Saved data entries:
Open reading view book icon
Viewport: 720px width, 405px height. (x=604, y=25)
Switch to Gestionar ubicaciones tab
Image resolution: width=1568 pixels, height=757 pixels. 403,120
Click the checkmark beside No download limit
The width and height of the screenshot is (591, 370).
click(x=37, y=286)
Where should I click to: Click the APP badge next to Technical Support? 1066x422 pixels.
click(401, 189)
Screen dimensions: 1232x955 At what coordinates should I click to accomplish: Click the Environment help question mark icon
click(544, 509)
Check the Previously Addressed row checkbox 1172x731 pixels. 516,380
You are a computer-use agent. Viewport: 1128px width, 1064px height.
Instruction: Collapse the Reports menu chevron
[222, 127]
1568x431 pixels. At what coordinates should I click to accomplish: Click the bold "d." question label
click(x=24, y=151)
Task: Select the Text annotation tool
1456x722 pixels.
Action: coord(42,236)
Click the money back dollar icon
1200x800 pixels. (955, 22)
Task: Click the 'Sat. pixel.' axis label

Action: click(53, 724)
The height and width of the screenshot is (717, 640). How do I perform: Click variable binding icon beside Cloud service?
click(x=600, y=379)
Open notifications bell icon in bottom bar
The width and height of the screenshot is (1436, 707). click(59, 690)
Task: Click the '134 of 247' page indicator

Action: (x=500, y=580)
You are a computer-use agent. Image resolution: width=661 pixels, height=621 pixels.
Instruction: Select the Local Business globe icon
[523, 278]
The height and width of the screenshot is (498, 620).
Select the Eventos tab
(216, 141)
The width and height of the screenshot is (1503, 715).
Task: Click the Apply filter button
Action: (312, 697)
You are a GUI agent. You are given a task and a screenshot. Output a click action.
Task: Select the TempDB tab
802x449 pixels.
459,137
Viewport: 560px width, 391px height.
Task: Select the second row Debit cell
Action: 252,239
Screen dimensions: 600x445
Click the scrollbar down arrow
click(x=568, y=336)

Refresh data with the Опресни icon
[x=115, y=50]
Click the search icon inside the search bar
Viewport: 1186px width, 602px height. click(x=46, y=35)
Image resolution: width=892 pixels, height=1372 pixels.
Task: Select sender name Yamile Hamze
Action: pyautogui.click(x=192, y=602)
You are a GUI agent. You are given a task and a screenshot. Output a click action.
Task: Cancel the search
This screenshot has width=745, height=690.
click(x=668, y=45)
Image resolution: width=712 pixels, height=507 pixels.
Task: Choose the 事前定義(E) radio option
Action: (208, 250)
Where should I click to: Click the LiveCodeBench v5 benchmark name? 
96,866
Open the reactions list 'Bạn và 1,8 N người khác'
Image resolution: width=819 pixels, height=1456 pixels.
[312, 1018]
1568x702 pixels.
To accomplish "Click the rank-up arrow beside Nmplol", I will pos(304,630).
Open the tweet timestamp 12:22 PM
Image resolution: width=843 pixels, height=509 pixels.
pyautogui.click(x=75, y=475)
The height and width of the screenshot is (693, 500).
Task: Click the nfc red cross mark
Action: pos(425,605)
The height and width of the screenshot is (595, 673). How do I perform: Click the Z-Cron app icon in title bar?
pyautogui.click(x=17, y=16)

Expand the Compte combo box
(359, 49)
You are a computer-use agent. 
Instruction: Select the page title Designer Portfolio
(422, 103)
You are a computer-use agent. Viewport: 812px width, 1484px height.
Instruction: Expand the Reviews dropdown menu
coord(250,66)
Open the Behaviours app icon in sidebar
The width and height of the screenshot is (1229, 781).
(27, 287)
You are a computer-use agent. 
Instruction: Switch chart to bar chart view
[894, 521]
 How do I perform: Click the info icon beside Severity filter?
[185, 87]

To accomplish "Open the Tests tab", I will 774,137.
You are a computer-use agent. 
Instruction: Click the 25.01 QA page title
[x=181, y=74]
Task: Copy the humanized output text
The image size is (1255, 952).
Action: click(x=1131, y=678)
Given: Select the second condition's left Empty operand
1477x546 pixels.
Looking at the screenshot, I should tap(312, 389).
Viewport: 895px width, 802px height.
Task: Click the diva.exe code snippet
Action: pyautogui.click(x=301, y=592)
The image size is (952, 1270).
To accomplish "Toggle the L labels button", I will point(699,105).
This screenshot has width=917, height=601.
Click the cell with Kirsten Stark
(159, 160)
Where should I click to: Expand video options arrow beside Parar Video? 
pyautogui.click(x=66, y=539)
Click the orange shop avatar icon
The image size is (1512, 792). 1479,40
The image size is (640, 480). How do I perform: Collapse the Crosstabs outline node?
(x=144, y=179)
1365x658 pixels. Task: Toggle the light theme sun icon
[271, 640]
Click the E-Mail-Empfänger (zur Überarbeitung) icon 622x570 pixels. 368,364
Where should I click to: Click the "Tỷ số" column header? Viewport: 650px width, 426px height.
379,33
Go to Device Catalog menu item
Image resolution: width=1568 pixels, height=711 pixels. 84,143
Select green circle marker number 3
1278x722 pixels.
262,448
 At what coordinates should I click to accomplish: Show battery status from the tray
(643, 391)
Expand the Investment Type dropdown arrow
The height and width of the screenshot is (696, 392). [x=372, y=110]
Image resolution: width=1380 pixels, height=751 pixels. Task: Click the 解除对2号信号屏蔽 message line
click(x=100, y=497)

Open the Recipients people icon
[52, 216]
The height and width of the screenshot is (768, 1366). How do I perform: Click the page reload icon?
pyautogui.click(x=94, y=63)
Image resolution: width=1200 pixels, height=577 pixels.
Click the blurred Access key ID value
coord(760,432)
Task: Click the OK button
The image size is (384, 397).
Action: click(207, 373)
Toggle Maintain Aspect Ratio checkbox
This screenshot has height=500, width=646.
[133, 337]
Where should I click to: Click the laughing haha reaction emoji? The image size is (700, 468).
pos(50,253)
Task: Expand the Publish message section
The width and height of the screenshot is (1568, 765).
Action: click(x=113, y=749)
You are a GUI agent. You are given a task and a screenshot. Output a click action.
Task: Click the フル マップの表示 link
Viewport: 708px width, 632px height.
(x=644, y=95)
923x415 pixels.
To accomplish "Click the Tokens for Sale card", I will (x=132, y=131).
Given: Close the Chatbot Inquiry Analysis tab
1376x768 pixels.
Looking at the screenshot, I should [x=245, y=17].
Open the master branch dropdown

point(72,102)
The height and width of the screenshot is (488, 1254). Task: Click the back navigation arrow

◆ **What you have to do**
What is wanted is an exact copy of the data.

◆ **Your solution**
Open reading view book icon
Viewport: 720px width, 405px height. (x=604, y=25)
Switch to Gestionar ubicaciones tab
Image resolution: width=1568 pixels, height=757 pixels. 403,120
Click the checkmark beside No download limit
The width and height of the screenshot is (591, 370).
click(x=37, y=286)
Where should I click to: Click the APP badge next to Technical Support? 1066x422 pixels.
click(401, 189)
Screen dimensions: 1232x955 At what coordinates should I click to accomplish: Click the Environment help question mark icon
click(544, 509)
Check the Previously Addressed row checkbox 1172x731 pixels. 516,380
You are a computer-use agent. Viewport: 1128px width, 1064px height.
Instruction: Collapse the Reports menu chevron
[222, 127]
1568x431 pixels. At what coordinates should I click to accomplish: Click the bold "d." question label
click(x=24, y=151)
Task: Select the Text annotation tool
1456x722 pixels.
Action: coord(42,236)
Click the money back dollar icon
1200x800 pixels. (955, 22)
Task: Click the 'Sat. pixel.' axis label

Action: click(53, 724)
The height and width of the screenshot is (717, 640). How do I perform: Click variable binding icon beside Cloud service?
click(x=600, y=379)
Open notifications bell icon in bottom bar
The width and height of the screenshot is (1436, 707). click(59, 690)
Task: Click the '134 of 247' page indicator

Action: (x=500, y=580)
You are a computer-use agent. Image resolution: width=661 pixels, height=621 pixels.
Instruction: Select the Local Business globe icon
[523, 278]
The height and width of the screenshot is (498, 620).
Select the Eventos tab
(216, 141)
The width and height of the screenshot is (1503, 715).
Task: Click the Apply filter button
Action: (312, 697)
You are a GUI agent. You are given a task and a screenshot. Output a click action.
Task: Select the TempDB tab
802x449 pixels.
459,137
Viewport: 560px width, 391px height.
Task: Select the second row Debit cell
Action: 252,239
Screen dimensions: 600x445
Click the scrollbar down arrow
click(x=568, y=336)

Refresh data with the Опресни icon
[x=115, y=50]
Click the search icon inside the search bar
Viewport: 1186px width, 602px height. click(x=46, y=35)
Image resolution: width=892 pixels, height=1372 pixels.
Task: Select sender name Yamile Hamze
Action: pyautogui.click(x=192, y=602)
You are a GUI agent. You are given a task and a screenshot. Output a click action.
Task: Cancel the search
This screenshot has width=745, height=690.
click(x=668, y=45)
Image resolution: width=712 pixels, height=507 pixels.
Task: Choose the 事前定義(E) radio option
Action: (208, 250)
Where should I click to: Click the LiveCodeBench v5 benchmark name? 
96,866
Open the reactions list 'Bạn và 1,8 N người khác'
Image resolution: width=819 pixels, height=1456 pixels.
[312, 1018]
1568x702 pixels.
To accomplish "Click the rank-up arrow beside Nmplol", I will pos(304,630).
Open the tweet timestamp 12:22 PM
Image resolution: width=843 pixels, height=509 pixels.
pyautogui.click(x=75, y=475)
The height and width of the screenshot is (693, 500).
Task: Click the nfc red cross mark
Action: pos(425,605)
The height and width of the screenshot is (595, 673). How do I perform: Click the Z-Cron app icon in title bar?
pyautogui.click(x=17, y=16)

Expand the Compte combo box
(359, 49)
You are a computer-use agent. 
Instruction: Select the page title Designer Portfolio
(422, 103)
You are a computer-use agent. Viewport: 812px width, 1484px height.
Instruction: Expand the Reviews dropdown menu
coord(250,66)
Open the Behaviours app icon in sidebar
The width and height of the screenshot is (1229, 781).
(27, 287)
You are a computer-use agent. 
Instruction: Switch chart to bar chart view
[894, 521]
 How do I perform: Click the info icon beside Severity filter?
[185, 87]

To accomplish "Open the Tests tab", I will 774,137.
You are a computer-use agent. 
Instruction: Click the 25.01 QA page title
[x=181, y=74]
Task: Copy the humanized output text
The image size is (1255, 952).
Action: click(x=1131, y=678)
Given: Select the second condition's left Empty operand
1477x546 pixels.
Looking at the screenshot, I should tap(312, 389).
Viewport: 895px width, 802px height.
Task: Click the diva.exe code snippet
Action: pyautogui.click(x=301, y=592)
The image size is (952, 1270).
To accomplish "Toggle the L labels button", I will point(699,105).
This screenshot has width=917, height=601.
Click the cell with Kirsten Stark
(159, 160)
Where should I click to: Expand video options arrow beside Parar Video? 
pyautogui.click(x=66, y=539)
Click the orange shop avatar icon
The image size is (1512, 792). 1479,40
The image size is (640, 480). How do I perform: Collapse the Crosstabs outline node?
(x=144, y=179)
1365x658 pixels. Task: Toggle the light theme sun icon
[271, 640]
Click the E-Mail-Empfänger (zur Überarbeitung) icon 622x570 pixels. 368,364
Where should I click to: Click the "Tỷ số" column header? Viewport: 650px width, 426px height.
379,33
Go to Device Catalog menu item
Image resolution: width=1568 pixels, height=711 pixels. 84,143
Select green circle marker number 3
1278x722 pixels.
262,448
 At what coordinates should I click to accomplish: Show battery status from the tray
(643, 391)
Expand the Investment Type dropdown arrow
The height and width of the screenshot is (696, 392). [x=372, y=110]
Image resolution: width=1380 pixels, height=751 pixels. Task: Click the 解除对2号信号屏蔽 message line
click(x=100, y=497)

Open the Recipients people icon
[52, 216]
The height and width of the screenshot is (768, 1366). How do I perform: Click the page reload icon?
pyautogui.click(x=94, y=63)
Image resolution: width=1200 pixels, height=577 pixels.
Click the blurred Access key ID value
coord(760,432)
Task: Click the OK button
The image size is (384, 397).
Action: click(207, 373)
Toggle Maintain Aspect Ratio checkbox
This screenshot has height=500, width=646.
[133, 337]
Where should I click to: Click the laughing haha reaction emoji? The image size is (700, 468).
pos(50,253)
Task: Expand the Publish message section
The width and height of the screenshot is (1568, 765).
Action: click(x=113, y=749)
You are a GUI agent. You are given a task and a screenshot. Output a click action.
Task: Click the フル マップの表示 link
Viewport: 708px width, 632px height.
(x=644, y=95)
923x415 pixels.
To accomplish "Click the Tokens for Sale card", I will (x=132, y=131).
Given: Close the Chatbot Inquiry Analysis tab
1376x768 pixels.
Looking at the screenshot, I should [x=245, y=17].
Open the master branch dropdown

point(72,102)
The height and width of the screenshot is (488, 1254). Task: Click the back navigation arrow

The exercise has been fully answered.